Longest Palindromic Substring - LeetCode 5 Solution in python

Longest Palindromic Substring medium

Problem Statement

Given a string s, find the longest palindromic substring in s.

Example 1:

Input: s = "babad" Output: "bab" Explanation: "aba" is also a valid answer.

Example 2:

Input: s = "cbbd" Output: "bb"

Steps to Solve

The problem can be solved using a dynamic programming approach or an optimized approach using expanding around the center. We'll detail the expanding around the center method as it's generally more efficient.

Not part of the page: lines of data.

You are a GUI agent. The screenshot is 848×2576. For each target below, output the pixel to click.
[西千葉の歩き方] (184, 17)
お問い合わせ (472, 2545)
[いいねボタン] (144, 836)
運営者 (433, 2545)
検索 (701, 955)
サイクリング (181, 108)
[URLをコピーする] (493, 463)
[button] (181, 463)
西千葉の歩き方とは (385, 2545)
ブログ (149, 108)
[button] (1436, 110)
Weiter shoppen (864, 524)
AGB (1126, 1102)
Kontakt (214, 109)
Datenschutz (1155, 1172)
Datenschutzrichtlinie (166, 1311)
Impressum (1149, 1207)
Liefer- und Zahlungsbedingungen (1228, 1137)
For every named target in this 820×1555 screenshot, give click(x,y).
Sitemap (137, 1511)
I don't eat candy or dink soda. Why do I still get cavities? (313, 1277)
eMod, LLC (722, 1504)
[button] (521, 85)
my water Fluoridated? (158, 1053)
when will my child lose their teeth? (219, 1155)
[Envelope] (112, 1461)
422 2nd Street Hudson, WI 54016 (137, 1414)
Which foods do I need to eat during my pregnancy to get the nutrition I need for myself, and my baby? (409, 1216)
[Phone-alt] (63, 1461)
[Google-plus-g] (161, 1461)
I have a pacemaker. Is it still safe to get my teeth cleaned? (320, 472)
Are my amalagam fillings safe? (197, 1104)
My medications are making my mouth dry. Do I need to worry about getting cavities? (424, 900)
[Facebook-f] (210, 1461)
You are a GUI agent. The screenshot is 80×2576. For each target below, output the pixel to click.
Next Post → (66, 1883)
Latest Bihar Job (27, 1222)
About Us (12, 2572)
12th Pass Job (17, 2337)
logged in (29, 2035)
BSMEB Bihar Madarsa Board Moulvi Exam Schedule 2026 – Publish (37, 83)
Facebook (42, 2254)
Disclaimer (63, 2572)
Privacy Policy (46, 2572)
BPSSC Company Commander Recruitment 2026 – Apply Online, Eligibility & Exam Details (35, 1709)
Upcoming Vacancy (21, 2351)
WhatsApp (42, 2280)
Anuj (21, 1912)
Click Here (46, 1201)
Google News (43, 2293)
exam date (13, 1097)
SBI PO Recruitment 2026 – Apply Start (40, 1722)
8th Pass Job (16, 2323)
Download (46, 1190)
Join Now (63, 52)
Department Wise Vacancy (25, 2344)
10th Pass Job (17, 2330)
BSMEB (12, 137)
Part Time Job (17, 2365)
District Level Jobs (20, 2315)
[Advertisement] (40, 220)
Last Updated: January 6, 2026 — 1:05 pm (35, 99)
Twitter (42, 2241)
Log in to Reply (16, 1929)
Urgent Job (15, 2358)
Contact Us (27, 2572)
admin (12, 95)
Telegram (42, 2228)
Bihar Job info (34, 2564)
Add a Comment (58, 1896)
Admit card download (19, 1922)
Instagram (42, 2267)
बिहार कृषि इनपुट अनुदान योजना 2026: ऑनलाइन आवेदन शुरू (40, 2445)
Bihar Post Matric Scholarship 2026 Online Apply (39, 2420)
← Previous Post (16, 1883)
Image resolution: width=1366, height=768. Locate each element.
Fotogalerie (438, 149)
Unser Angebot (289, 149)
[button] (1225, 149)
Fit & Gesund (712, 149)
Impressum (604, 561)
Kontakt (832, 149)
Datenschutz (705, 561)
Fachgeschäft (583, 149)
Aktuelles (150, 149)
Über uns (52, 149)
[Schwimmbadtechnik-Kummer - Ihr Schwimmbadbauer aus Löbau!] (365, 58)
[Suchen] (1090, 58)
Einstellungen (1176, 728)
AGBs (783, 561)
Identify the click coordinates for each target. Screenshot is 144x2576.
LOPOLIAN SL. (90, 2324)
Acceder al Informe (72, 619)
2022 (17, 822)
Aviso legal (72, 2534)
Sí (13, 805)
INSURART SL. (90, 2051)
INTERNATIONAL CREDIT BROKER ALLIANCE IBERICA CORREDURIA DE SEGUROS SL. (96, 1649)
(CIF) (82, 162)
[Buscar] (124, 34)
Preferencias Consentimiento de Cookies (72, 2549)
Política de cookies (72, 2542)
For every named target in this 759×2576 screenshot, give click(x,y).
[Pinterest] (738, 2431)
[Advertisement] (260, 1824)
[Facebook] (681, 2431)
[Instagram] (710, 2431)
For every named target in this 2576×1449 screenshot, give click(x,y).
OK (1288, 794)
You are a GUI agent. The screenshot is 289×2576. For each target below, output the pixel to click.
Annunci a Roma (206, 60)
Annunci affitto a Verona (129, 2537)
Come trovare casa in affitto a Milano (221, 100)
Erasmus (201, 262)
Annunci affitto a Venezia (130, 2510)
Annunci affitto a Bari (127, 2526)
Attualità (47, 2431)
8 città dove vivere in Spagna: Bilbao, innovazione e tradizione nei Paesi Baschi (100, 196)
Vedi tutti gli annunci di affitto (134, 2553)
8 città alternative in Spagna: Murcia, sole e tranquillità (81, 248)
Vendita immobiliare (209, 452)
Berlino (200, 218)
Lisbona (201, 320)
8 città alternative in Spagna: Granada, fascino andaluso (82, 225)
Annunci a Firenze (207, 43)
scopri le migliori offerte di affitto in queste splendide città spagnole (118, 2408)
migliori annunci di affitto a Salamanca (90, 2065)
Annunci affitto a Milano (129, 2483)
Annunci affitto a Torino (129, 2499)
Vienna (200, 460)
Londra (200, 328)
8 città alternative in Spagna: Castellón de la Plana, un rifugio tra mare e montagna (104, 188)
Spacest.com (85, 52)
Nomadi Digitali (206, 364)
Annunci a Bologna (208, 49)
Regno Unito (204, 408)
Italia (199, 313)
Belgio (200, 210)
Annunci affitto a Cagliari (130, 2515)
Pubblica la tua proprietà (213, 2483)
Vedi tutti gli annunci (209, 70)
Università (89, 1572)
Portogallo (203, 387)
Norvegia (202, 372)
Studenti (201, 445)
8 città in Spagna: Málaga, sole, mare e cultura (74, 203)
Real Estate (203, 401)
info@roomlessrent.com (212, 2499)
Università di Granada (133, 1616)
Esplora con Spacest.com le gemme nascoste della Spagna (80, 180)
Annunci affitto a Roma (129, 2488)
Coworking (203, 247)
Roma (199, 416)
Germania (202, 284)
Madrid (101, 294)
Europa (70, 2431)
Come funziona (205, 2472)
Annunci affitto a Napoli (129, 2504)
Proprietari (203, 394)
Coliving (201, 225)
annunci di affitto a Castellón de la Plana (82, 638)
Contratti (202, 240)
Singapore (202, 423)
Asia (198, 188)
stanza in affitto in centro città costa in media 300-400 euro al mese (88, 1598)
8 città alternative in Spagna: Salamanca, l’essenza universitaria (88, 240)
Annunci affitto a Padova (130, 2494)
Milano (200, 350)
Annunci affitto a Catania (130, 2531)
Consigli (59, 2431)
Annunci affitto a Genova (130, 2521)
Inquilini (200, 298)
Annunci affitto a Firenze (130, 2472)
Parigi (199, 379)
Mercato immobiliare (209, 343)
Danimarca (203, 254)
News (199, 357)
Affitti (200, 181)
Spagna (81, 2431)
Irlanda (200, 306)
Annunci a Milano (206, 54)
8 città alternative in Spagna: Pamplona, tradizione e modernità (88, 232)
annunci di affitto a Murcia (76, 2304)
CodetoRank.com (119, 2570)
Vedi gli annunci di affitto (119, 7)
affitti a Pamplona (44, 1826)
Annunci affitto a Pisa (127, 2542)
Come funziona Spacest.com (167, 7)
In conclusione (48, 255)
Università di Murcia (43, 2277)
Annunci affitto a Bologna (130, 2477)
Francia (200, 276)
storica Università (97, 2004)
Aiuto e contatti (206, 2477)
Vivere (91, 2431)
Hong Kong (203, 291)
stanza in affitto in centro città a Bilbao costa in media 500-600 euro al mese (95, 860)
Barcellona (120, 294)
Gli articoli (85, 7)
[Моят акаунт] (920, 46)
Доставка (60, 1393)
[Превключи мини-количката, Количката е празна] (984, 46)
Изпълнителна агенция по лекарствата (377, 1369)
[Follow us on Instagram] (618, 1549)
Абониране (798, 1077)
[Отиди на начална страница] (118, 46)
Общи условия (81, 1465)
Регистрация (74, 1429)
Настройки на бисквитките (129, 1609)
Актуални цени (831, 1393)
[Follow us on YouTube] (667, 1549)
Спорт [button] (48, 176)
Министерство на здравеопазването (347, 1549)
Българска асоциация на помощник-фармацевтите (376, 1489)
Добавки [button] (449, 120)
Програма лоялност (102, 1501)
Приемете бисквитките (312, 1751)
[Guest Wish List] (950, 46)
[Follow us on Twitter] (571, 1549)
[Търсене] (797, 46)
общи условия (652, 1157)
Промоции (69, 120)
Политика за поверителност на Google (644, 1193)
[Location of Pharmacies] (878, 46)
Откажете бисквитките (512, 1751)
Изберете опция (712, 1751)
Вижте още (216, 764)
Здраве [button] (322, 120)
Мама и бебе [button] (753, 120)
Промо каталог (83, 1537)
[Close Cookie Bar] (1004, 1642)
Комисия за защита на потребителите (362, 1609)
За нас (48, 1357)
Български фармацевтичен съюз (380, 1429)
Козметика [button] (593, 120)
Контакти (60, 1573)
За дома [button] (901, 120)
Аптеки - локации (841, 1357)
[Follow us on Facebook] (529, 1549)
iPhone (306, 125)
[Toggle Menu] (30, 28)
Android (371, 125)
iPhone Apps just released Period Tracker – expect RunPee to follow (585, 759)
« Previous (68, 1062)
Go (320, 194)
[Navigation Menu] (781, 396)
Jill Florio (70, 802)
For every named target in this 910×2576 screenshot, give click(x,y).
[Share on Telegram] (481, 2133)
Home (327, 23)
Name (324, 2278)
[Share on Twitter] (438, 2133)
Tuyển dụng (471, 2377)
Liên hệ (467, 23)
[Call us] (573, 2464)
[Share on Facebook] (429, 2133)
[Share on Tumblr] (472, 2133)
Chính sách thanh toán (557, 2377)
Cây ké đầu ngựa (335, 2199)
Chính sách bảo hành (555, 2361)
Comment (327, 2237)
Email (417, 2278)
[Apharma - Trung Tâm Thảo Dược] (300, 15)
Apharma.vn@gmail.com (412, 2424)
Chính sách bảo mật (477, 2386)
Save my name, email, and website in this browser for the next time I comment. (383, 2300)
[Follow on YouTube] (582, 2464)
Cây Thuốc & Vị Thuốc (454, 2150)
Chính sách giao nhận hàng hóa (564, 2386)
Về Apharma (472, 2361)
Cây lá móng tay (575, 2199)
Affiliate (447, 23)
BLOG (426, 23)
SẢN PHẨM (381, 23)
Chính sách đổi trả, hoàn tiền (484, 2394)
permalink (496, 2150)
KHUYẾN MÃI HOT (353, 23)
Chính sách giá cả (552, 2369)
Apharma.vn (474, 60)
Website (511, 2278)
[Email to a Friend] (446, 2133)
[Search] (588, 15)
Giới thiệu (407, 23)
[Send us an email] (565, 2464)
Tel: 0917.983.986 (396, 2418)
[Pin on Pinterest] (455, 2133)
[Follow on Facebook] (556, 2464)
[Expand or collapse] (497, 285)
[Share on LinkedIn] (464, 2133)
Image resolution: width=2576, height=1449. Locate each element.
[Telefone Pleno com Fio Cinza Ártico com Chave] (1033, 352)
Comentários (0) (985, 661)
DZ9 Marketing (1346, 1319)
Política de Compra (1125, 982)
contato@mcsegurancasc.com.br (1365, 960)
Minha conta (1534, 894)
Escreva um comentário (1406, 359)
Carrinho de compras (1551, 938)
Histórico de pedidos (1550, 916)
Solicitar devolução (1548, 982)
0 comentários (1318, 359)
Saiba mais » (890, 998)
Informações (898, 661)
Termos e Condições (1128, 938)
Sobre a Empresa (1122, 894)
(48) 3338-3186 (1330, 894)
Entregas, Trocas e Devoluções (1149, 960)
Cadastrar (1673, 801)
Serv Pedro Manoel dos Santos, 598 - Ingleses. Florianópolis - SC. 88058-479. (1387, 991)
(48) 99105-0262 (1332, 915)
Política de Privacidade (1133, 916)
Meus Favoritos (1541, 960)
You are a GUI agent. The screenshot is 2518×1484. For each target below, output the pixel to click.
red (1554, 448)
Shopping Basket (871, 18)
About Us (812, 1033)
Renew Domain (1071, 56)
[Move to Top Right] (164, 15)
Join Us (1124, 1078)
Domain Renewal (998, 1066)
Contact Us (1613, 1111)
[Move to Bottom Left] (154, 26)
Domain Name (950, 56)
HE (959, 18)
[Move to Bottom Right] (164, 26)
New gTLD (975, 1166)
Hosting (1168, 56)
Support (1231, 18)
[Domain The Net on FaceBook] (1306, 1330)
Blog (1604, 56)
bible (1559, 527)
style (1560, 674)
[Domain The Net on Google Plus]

Initialization: We'll iterate through each character in the string. Each character is a palindrome of length 1.
Expanding Around Center: For each character, we consider it as a potential center of a palindrome. We then expand outwards, checking if the characters to the left and right are equal. We maintain a variable to track the longest palindrome found so far. Crucially, we must consider two cases for each center: one where the center is a single character, and one where the center is two identical characters.
Updating Longest Palindrome: As we expand, if we find a longer palindrome, we update the start and end indices of the longest palindrome found.

Explanation

The expanding around the center approach is efficient because it avoids redundant checks. Instead of checking all possible substrings, it focuses only on potential palindrome centers and expands outwards. This significantly reduces the time complexity compared to a brute-force or naive dynamic programming approach.

Code (Java)

class Solution {
    public String longestPalindrome(String s) {
        if (s == null || s.length() < 1) return "";
        int start = 0, end = 0;
        for (int i = 0; i < s.length(); i++) {
            int len1 = expandAroundCenter(s, i, i); // Odd length palindromes
            int len2 = expandAroundCenter(s, i, i + 1); // Even length palindromes
            int len = Math.max(len1, len2);
            if (len > end - start) {
                start = i - (len - 1) / 2;
                end = i + len / 2;
            }
        }
        return s.substring(start, end + 1);
    }

    private int expandAroundCenter(String s, int left, int right) {
        int L = left, R = right;
        while (L >= 0 && R < s.length() && s.charAt(L) == s.charAt(R)) {
            L--;
            R++;
        }
        return R - L - 1;
    }
}

Complexity Analysis

Time Complexity: O(n^2), where n is the length of the string. In the worst case (e.g., a string of all the same character), we might need to expand outwards for almost all possible centers. However, this is still significantly faster than the O(n^3) complexity of a naive approach.
Space Complexity: O(1). The algorithm uses a constant amount of extra space, regardless of the input string size. We are not storing any large auxiliary data structures.